He’s dark, hairy, young at heart – and makes up for what he lacks in the looks department, with plenty of Irish charm.
Keepers at London zoo are banking on a ten-year-old gorilla called Kesho being able to cheer up a group of bereaved female primates, when he arrives there later this month.
The male blackback is being flown from Dublin in the company of his keepers within weeks to join three females – Zaire, Effie and Mjukuu – who were left bereft when their previous mate died in April.
The Irish-reared gorilla, whose mother used to drag him around by one leg until keepers in Dublin zoo taught her how to carry him, was judged to be socially well-adjusted, and his name emerged early on amongst zoo-watchers as a front-runner for the opening left by Yeboah’s sudden death.
The premature demise of the 20-stone silverback shocked everyone at London zoo, because he had just conceived a baby with Mjukuu, the youngest gorilla, before his death.
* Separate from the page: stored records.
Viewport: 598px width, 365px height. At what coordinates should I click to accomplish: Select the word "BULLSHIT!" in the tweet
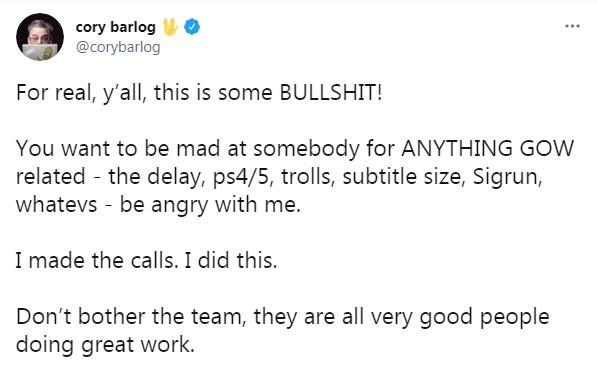click(331, 92)
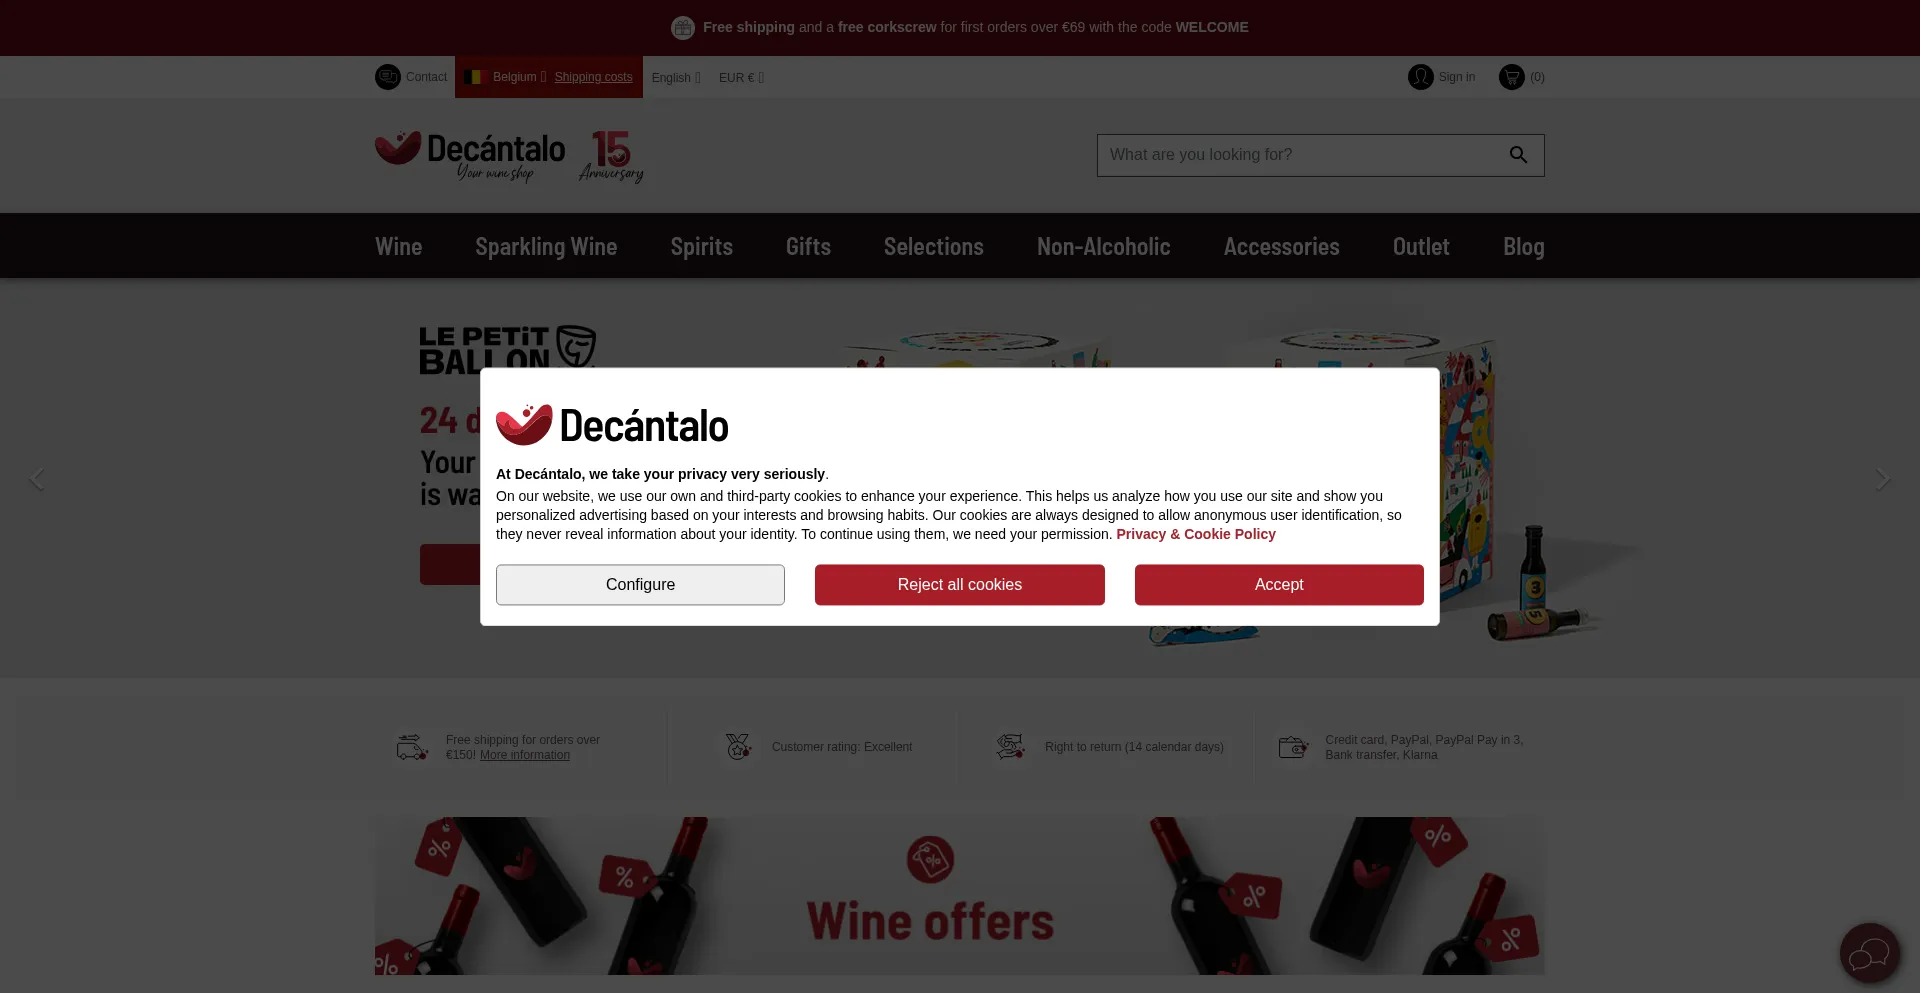1920x993 pixels.
Task: Click the Decántalo header logo
Action: point(470,156)
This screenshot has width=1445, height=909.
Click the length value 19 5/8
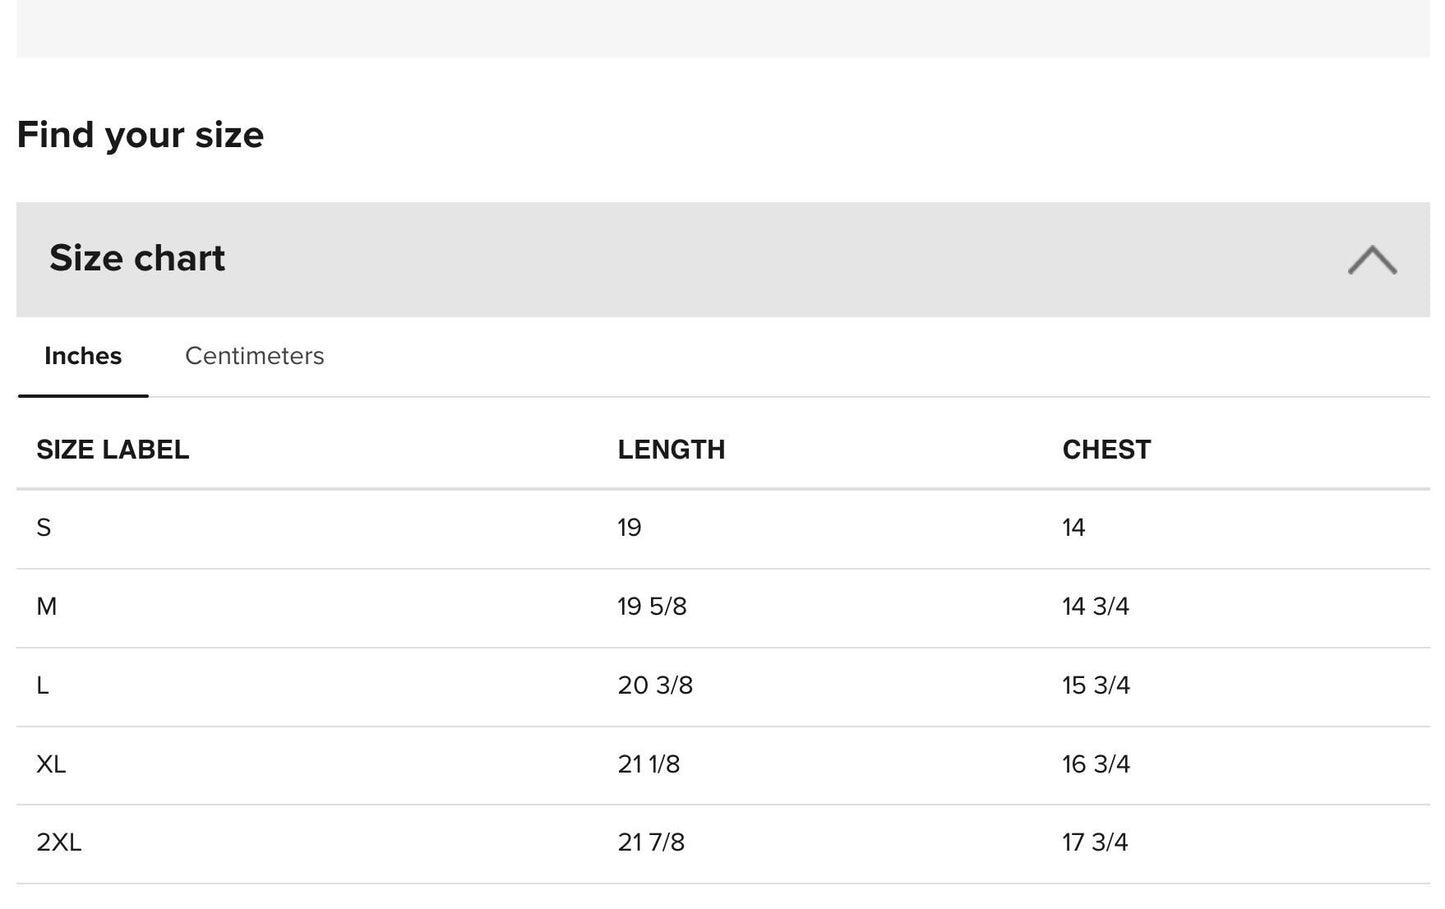tap(653, 606)
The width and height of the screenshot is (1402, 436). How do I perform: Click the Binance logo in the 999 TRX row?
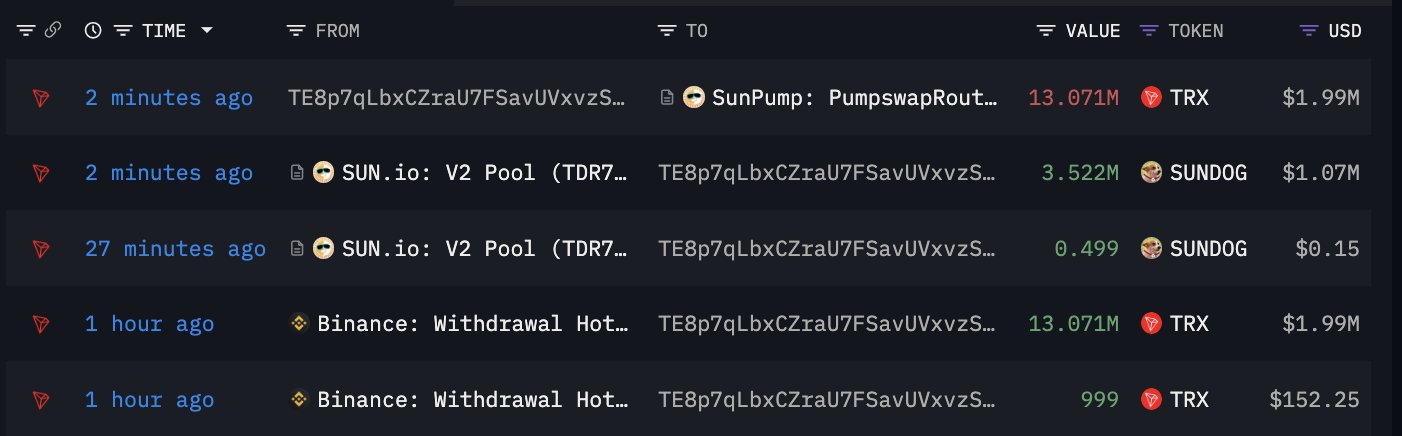[x=298, y=400]
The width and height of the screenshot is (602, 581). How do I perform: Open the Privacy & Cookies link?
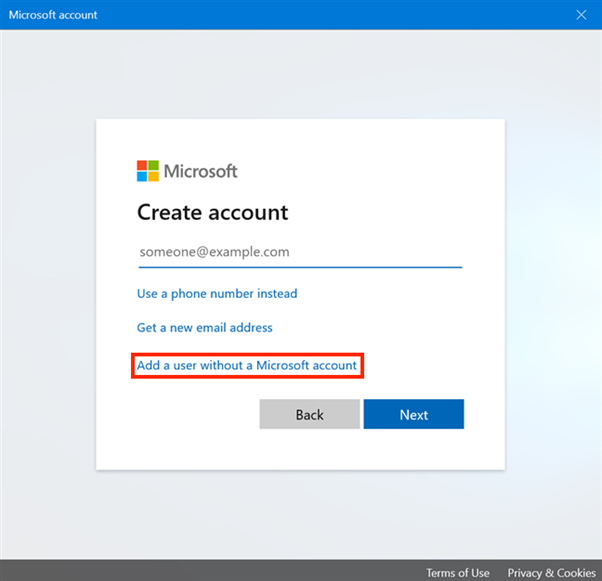click(x=551, y=573)
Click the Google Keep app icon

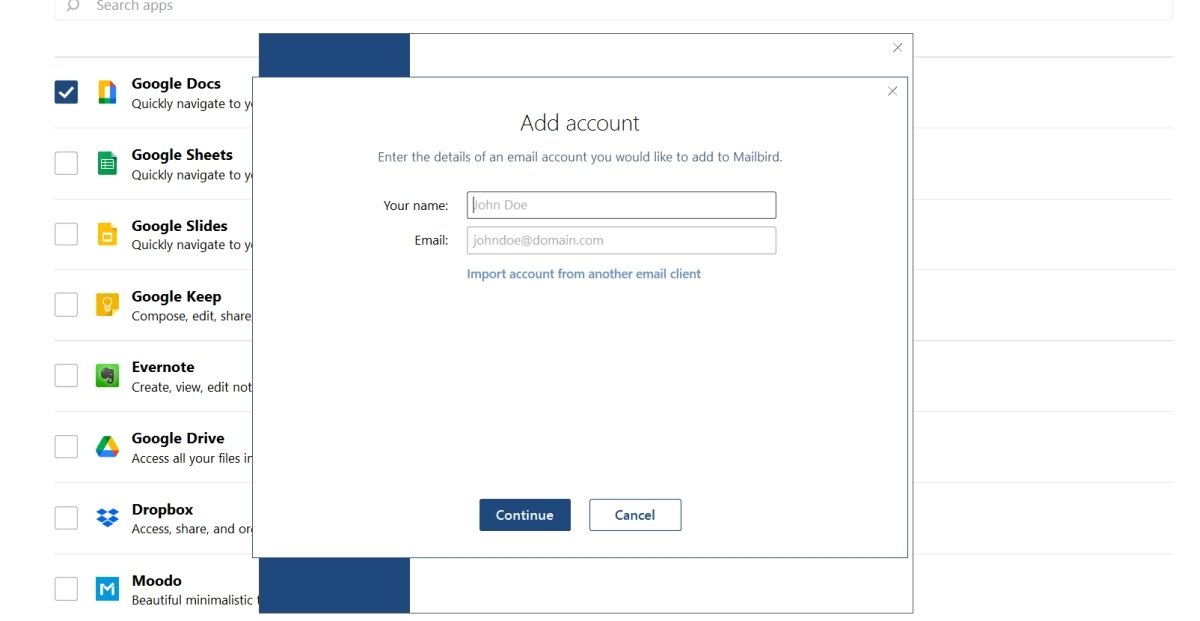click(x=107, y=304)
One commentators to the zoo chat forum wrote:
If Mjukuu is pregnant it will however make introducing a new male more complicated … [but] I think Kesho from Dublin is an excellent candidate to replace Yeboah
Kesho, who is just beginning to show an interest in the opposite sex, will have to grow up fast – he has just two months to settle in before Mjukuu gives birth and he becomes a foster dad.
But as with all new arrivals, the baby’s birth is likely to prove a stressful time for everyone concerned.
David Field, zoological director of London Zoo, said:
The introduction of a new male into this environment is very precarious. It carries significant risk for the death of the infant when it’s born later this year. But we believe we are making the right decisions based on the expert opinions we have received.
Kesho, a 10-year-old “black back” who is about 18 in gorilla years, was chosen to be young enough to mix in easily with the group but mature enough to provide leadership.
He’s just young enough to integrate with the group in a juvenile sense, but he’s mature enough to start to provide some control and some dominance – it’s a difficult balance. He’s looking to find his niche and beginning to show an interest in females and everything that goes with them.
But the move is still a risky one: new gorillas introduced to a herd any time up to four years after a birth are likely to kill the baby.
London Zoo was given the go ahead by experts at the Gorilla EEP (European Endangered Species Programme) species committee.
In his report, Jan Vermeer wrote how the move should be good for Kesho too:
There is no better enrichment of their life than caring of a baby or experiencing the growing up of other females’ offspring.
It is hoped Kesho will also be able to mate with Mjukuu, 11, the youngest of the females.
After his arrival, he will be monitored 24 hours a day.